For psychotherapist Julia Samuel, the author of the book Grief Works and a founder patron of Child Bereavement UK, these films don’t ask too much of their young target audiences.

“Children need as much truth about death as adults, just expressed in ways they can understand,” she explains down the line from New York. “And telling stories is how we understand ourselves and make sense of our world. So having a story to talk about together can help children not feel so alone with all of their strange thoughts and questions.”

In her book, Samuel writes that children can understand the concept of death – its universality, irreversibility and permanence – from around the age of eight. So simply avoiding the subject can do more harm than good. “Often adults will try to protect children from the reality of death, but what children don’t know, they make up to fill the gaps,” she says. “And what they make up is always more frightening than the truth.”

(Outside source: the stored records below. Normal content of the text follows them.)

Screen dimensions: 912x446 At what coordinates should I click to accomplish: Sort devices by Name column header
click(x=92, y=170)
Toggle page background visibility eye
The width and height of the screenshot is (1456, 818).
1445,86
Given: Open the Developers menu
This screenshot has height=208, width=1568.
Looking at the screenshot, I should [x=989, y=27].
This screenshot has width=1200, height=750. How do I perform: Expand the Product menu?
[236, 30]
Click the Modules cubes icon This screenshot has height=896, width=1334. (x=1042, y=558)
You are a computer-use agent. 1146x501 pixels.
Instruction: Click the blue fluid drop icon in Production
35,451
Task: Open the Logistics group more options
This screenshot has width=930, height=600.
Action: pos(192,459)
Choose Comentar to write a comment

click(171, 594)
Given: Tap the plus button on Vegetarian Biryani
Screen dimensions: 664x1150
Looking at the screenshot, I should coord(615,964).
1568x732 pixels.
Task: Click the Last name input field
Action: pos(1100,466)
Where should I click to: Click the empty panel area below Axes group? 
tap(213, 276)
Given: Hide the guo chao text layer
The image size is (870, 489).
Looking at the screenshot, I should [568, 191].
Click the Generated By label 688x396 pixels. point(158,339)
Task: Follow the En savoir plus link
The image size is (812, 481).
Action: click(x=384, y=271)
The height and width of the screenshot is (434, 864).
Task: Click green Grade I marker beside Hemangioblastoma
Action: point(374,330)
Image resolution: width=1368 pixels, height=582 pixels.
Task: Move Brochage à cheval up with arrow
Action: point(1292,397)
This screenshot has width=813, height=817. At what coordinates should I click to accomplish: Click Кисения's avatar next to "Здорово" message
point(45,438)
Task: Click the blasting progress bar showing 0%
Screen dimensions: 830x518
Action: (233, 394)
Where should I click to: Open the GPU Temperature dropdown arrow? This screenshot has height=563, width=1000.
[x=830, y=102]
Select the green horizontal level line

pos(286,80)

“What we talk about now is that the relationship and the love continue – perhaps through visiting a grave, or cooking grandma’s favourite chicken, or telling stories about what the person was like when they were alive,” she says. “Whereas my parents’ generation treated it very differently. For them, you forgot and moved on.”

She points towards that “postwar attitude” in older children’s films, which often depict bereavement as “something to fight through and come out of stronger” – like Bambi in the snow, or the orphaned Mowgli in The Jungle Book, surviving on his animal wits.

 

Survivor: Mowgli in The Jungle Book (1967) CREDIT: DISNEY

In fact, Unkrich had a hand in a classic of the type. In Pixar’s early days he co-directed Finding Nemo, and so bears some responsibility for the film’s prologue, in which Nemo’s mother Coral and his siblings are devoured by a barracuda, leaving his father Marlin alone in the ocean but for one unhatched egg.

“We feel like children when we’re grieving – very young and powerless,” she says. “So films that access our emotional self while bypassing our adult facilities of logic and reason can be immensely cathartic.” Which is reassuring to know, in sad times or otherwise.